Health care provider attitudes on the safety of IUDs and practices surrounding IUD provision are influenced by a number of factors but may be improved by health care provider training.21 For example, ob-gyns need continuing medical education credits to continue their certification and likely receive more training on the most up-to-date recommendations regarding the safety of various contraceptive methods. Other health care providers such as nurses, who do not necessarily need continuing medical education credits, may not be aware of the latest recommendations related to contraceptive method safety. The College practice bulletins recommend IUDs for nulliparous women and for adolescent patients; however, given recent College guidelines to initiate Pap test screening at age 21 years, patient and health care provider preferences to avoid a pelvic examination may at times lead to prescribing another method of contraception for those younger than age 21 years. Given the influence of patient preference on method provision, efforts are also needed to increase women's knowledge about the benefits and safety of IUDs.
This study has several strengths. We utilized data from a large nationally representative survey of health care personnel who provide the bulk of private, office-based, and publicly funded family planning services. Our sample allowed for the examination of safety attitudes and practices surrounding IUDs for nulliparous women from multiple health care provider types and specialties and provided information after the Food and Drug Administration liberalization of copper IUD packaging. Additionally, data from this nationally representative survey were obtained before the release of the United States Medical Eligibility Criteria for Contraceptive Use. This timeline of data collection allows for the examination of changes in health care provider misconceptions and provision related to dissemination of the United States Medical Eligibility Criteria for Contraceptive Use. The findings of this study are also subject to several limitations. Although our response rate of 47.0% for office-based physicians was similar to that of other surveys targeting physicians, it was fairly low compared with Title X clinic health care providers, and we were unable to determine how respondents and nonrespondents differed with respect to attitudes surrounding the safety of contraceptive methods and frequency of provision. Finally, our survey did not ascertain information on additional factors that could affect attitudes or practices, such as insurance coverage, payment structures for IUDs, or reasons for patient preference for another method, each of which could affect the interpretation of our findings.

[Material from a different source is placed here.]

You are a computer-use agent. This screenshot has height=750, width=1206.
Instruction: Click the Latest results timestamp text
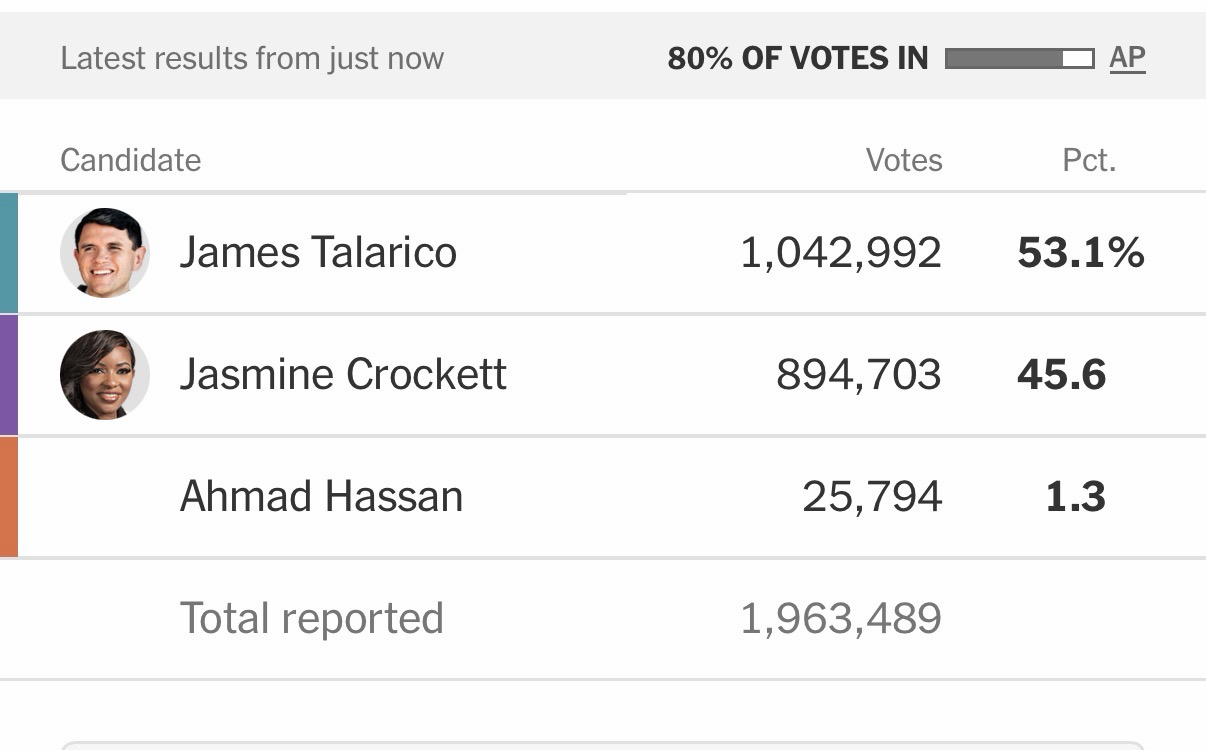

These results have important public health implications for the 36 million United States women in need of contraceptive services. Given that the College encourages use of the IUD as a first-line contraceptive choice for nulliparous women,2,5 that IUDs are safe for nulliparous women,6,22 and that IUD continuation and satisfaction rates are high for nulliparous women,23,24 reducing barriers to accessing IUDs is an important first step that may reduce U.S. rates of unintended pregnancy. Given that 30% of surveyed health care providers are not up to date on the latest evidence surrounding the safety of IUDs for nulliparous women, additional training and health care provider education are critical to reduce health care provider biases and to potentially increase provision of IUDs.